** SET EXERCISE **
Transcribe the lines starting with the one containing "You are a computer-use" and going on through the last line, and leave out the pictures.

** SOURCE DATA **
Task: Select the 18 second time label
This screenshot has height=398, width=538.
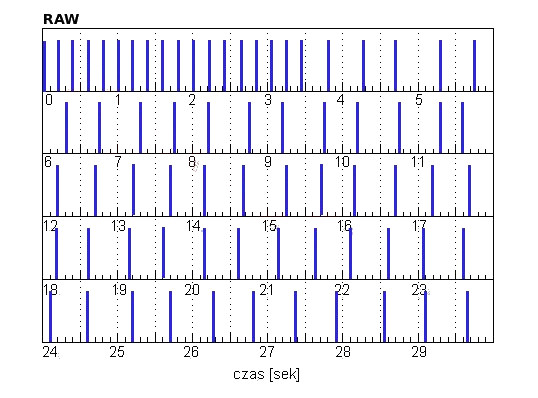Action: (50, 290)
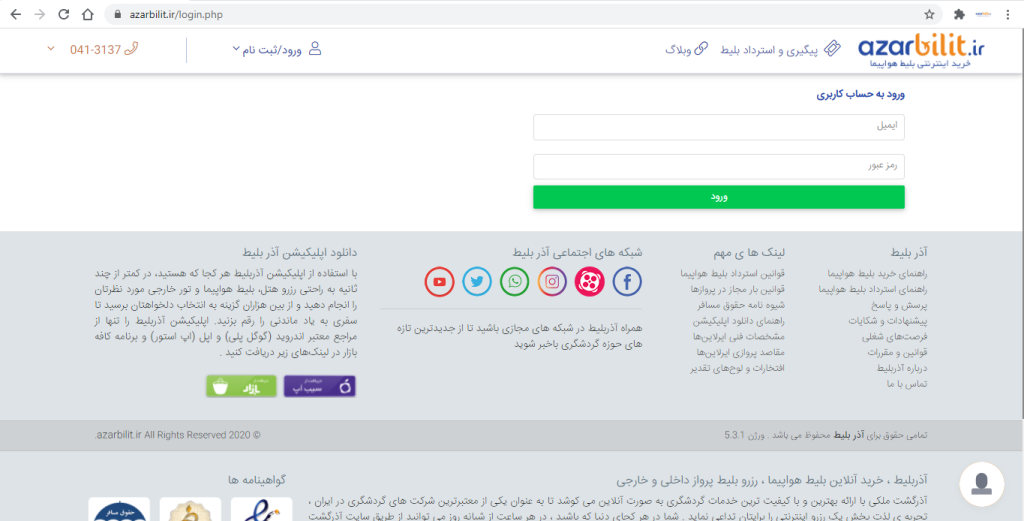Screen dimensions: 1024x521
Task: Download app from Sibapp purple badge
Action: [319, 386]

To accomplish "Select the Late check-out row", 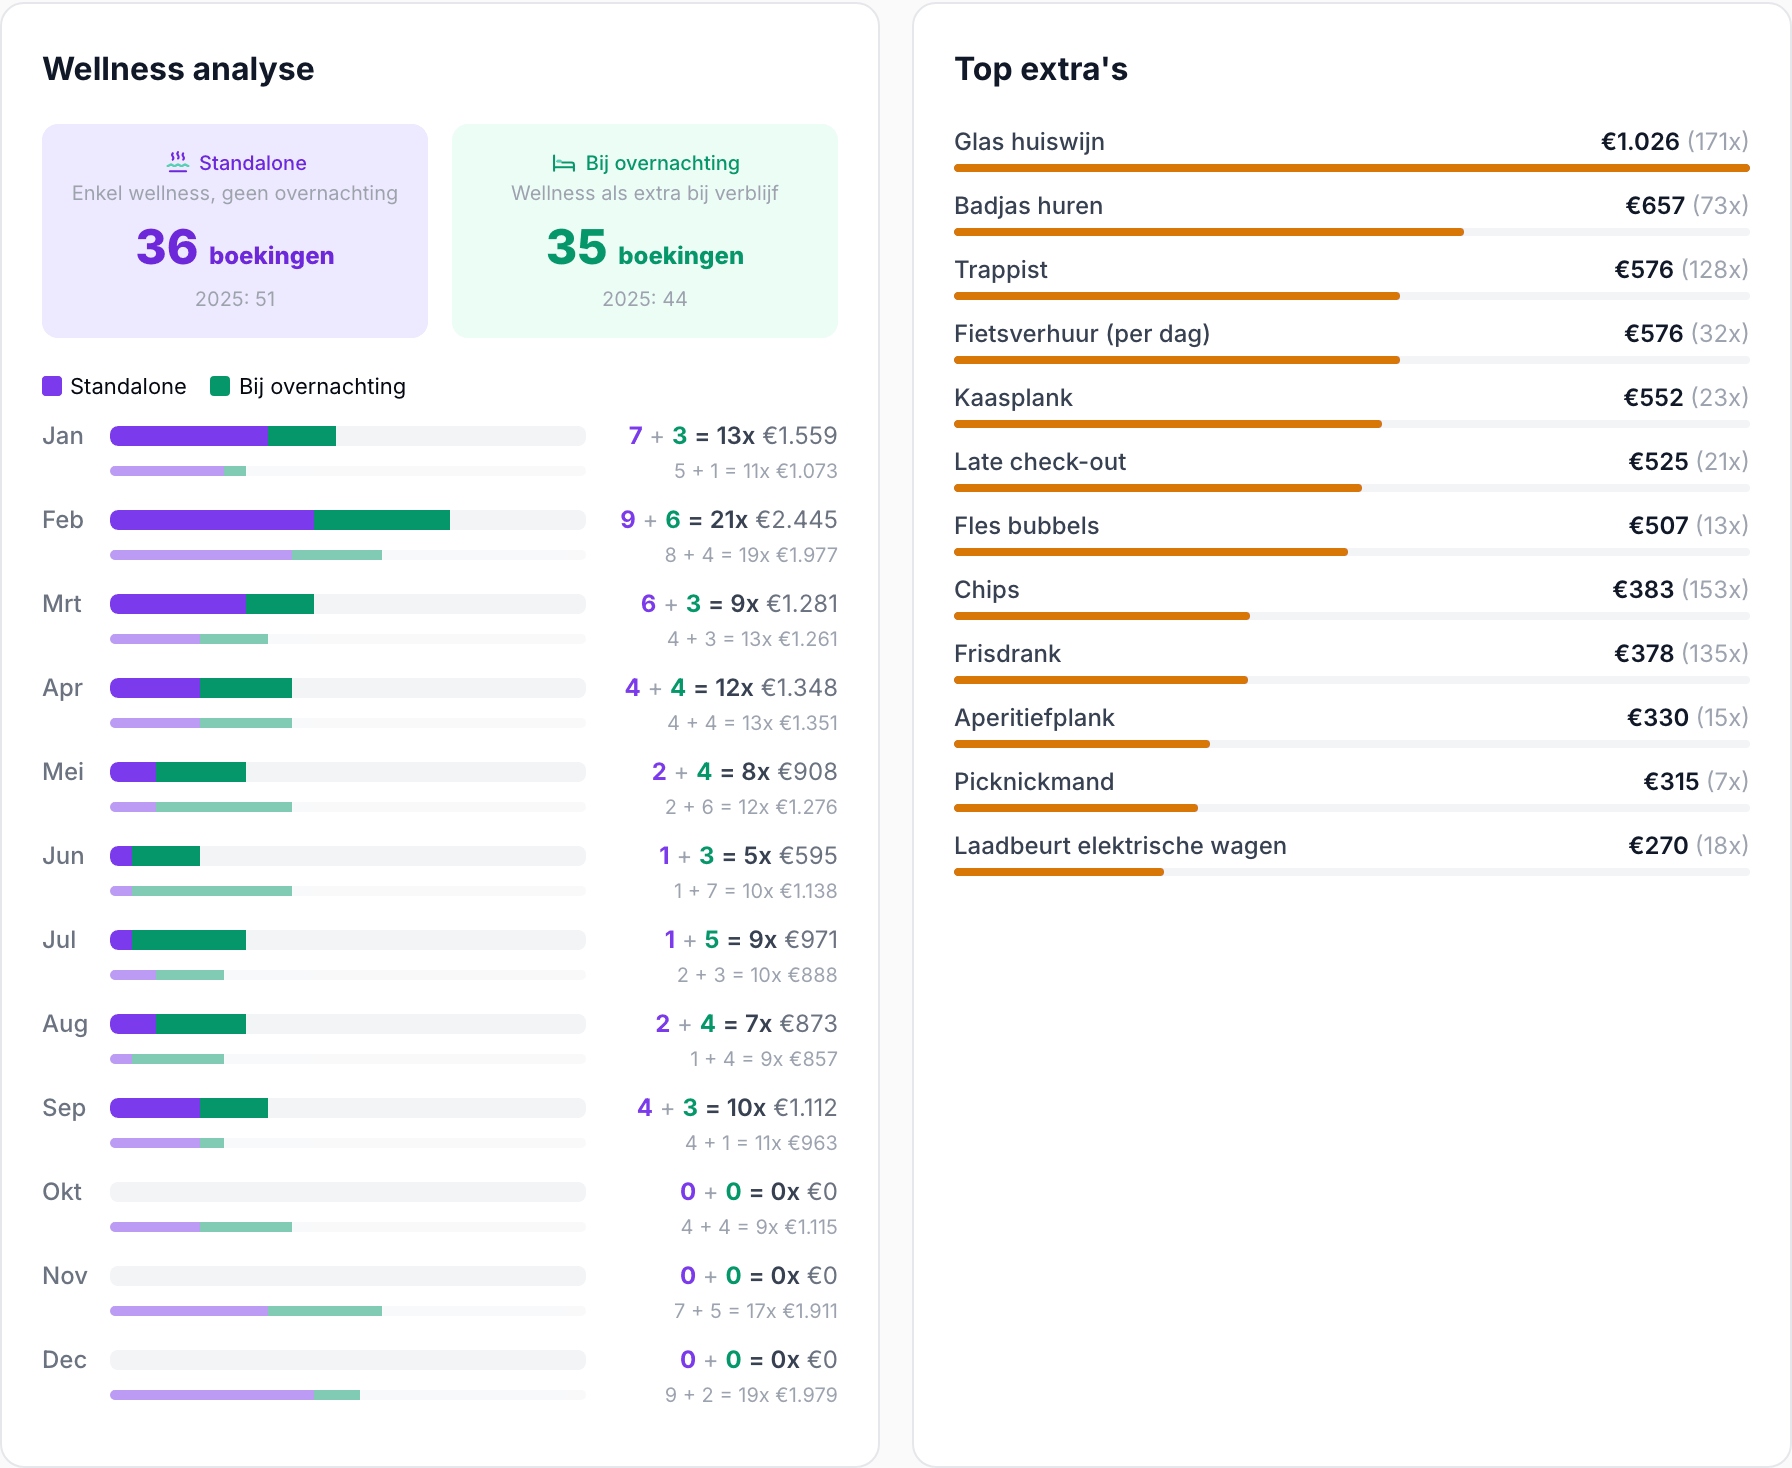I will point(1352,470).
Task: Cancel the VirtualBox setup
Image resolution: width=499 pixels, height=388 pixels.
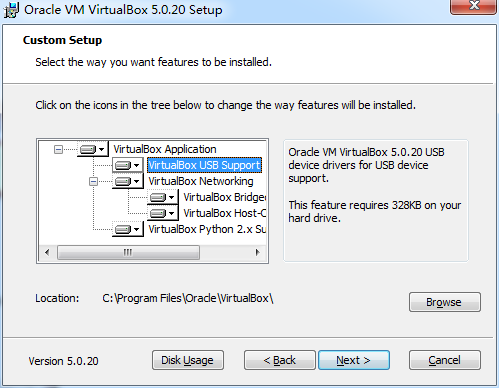Action: point(445,360)
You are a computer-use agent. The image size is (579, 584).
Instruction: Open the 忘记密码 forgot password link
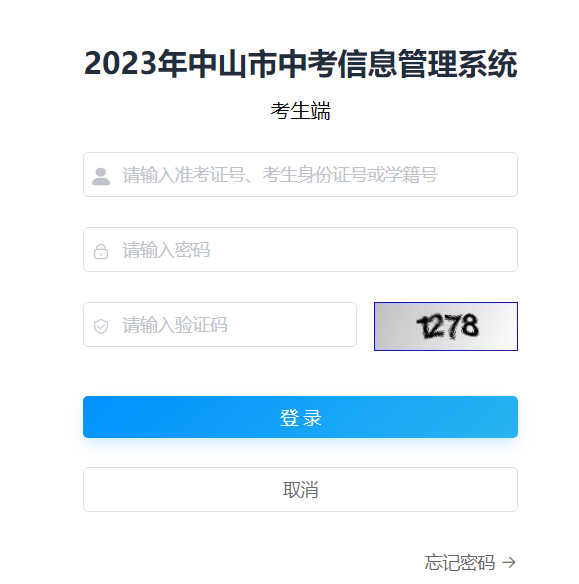point(470,562)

** RESPONSE **
You are a computer-use agent. The image size is (579, 584).
Instruction: Open the 忘记密码 forgot password link
point(470,562)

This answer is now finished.